In the first draft, Bear was decidedly more human-like, “almost waggling his ears in response to April”, which was later toned down. The idea of a friendship between a child and a bear does require a certain suspension of disbelief, which caused some agents to turn it down, but Gold conjures exactly the right sort of wonder to pull it off. “I really like those books that play with the shifting of reality. We set it in reality but we subtly blurred the edges so you can make that leap of faith.” In my preview for The Last Bear in The Bookseller, I called April’s journey every bit as magical as Lucy’s tumble through the wardrobe to Narnia. “You don’t have to go to a magical world to experience magic,” Gold agrees. “We have got magic in our world, and if I open children up to what’s available in this life, hopefully it encourages them to look after nature a bit more.” The essence of the book is not only one of hope, but that children’s voices are powerful and can make a difference. “They don’t have to set out to change the whole world, but they can change one part of it.”
Returning to the story
Most authors have a significant emotional attachment to their débuts, but Gold’s story is particularly poignant. She pursued her lifelong dream of becoming a writer for two decades, studying scriptwriting, writing two Young Adult books, often “close to getting somewhere but not quite over the line”. Disillusioned, she put the writing down. By the end of 2018 she was in a low place. She and her husband had been trying for a child for many years. “Nothing was working for me,” Gold remembers. “I couldn’t even become a mum. I was really broken.” A friend urged her to pour that energy into her book dreams. “That’s when Bear was born. All the longing and grief and the love came out in that book.” She wrote the first draft in around three months. “I just wrote it. It felt transcendental. I knew it was the one.”

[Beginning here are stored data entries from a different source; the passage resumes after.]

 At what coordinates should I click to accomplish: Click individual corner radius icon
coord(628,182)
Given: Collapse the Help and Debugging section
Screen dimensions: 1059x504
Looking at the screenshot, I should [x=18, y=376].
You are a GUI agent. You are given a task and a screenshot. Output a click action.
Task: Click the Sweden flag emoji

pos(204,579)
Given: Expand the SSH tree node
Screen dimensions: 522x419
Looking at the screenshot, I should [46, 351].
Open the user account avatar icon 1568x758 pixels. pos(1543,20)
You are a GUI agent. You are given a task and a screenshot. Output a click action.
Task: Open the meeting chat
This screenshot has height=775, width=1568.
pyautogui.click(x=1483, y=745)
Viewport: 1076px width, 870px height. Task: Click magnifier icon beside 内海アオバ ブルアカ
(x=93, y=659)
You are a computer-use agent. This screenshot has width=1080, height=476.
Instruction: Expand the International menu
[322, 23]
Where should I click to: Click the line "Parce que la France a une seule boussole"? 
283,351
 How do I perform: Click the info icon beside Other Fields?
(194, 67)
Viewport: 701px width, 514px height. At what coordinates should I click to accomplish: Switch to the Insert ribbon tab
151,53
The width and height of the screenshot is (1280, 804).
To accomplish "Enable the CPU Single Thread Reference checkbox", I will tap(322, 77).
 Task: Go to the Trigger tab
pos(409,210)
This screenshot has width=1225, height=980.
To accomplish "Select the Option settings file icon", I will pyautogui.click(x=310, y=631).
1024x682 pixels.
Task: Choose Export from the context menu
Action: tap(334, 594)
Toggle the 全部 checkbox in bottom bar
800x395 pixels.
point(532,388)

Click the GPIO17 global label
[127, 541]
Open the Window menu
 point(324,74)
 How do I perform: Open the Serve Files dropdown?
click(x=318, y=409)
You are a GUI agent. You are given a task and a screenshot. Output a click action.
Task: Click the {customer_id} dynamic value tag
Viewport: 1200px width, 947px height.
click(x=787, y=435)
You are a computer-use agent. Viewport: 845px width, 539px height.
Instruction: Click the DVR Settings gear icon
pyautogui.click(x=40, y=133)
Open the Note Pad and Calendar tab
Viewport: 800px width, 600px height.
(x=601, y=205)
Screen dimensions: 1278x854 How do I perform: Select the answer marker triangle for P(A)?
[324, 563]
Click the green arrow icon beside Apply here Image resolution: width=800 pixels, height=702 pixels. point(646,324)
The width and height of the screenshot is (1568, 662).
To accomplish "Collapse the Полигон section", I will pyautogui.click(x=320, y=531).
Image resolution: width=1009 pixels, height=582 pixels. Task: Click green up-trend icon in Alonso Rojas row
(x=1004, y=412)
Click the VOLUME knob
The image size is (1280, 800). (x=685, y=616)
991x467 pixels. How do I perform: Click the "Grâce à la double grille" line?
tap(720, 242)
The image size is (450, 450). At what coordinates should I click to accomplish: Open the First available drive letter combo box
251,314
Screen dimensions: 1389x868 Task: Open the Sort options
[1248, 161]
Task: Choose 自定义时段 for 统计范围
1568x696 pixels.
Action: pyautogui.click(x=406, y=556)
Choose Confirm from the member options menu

The whole process, from beginning writing to getting a publishing deal, took a mere 11 months. What was different this time? “Where it came from. And I didn’t look at the market to see what was selling. I just wrote what I wanted to write, the things I was passionate about, fundamentally believing if it was enough for me it would be enough for somebody else.”
Gold has been overwhelmed by the support from bookshops and readers, and has already written her second book, which will be published by HarperCollins in March. The Lost Whale is the story of a boy and a wild grey whale, set in California and illustrated once more by Pinfold. “It’s about the oceans and what we are doing to them,” says Gold. If Bear follows the impact an individual can have, “book two is more about: ‘What can we achieve when we work together?’” On that note, Gold was recently one of more than 100 writers and illustrators to sign a letter urging the publishing industry to reduce their greenhouse emissions in line with the Paris Agreement on climate change. “You can’t change the world, but you can try to influence your little corner.”
He stood on his two hind legs, rearing up like a brilliant white stallion into the sky. With his chin extended forward confidently, he didn’t look in pain. In fact, he stood in a way that indicated he knew just how magnificent he was. The combination of powerful muscle and raw brute strength took April’s breath clean away and she clapped her hands over her mouth to stop herself gasping out loud. ‘You’re incredible,’ she whispered and, without even knowing why, a tear trickled down her face.
The feelings swung from awe, to wonder, to joy and then mixed together like a milk- shake so she felt dizzy and light-headed with them. Tör had been wrong, she thought with a smile, and for a brief moment, she wished he were here with her so he could see the bear with his own eyes.
‘I knew I wasn’t imagining things,’ she said, at last finding her voice. ‘I did see you that night. You are real.’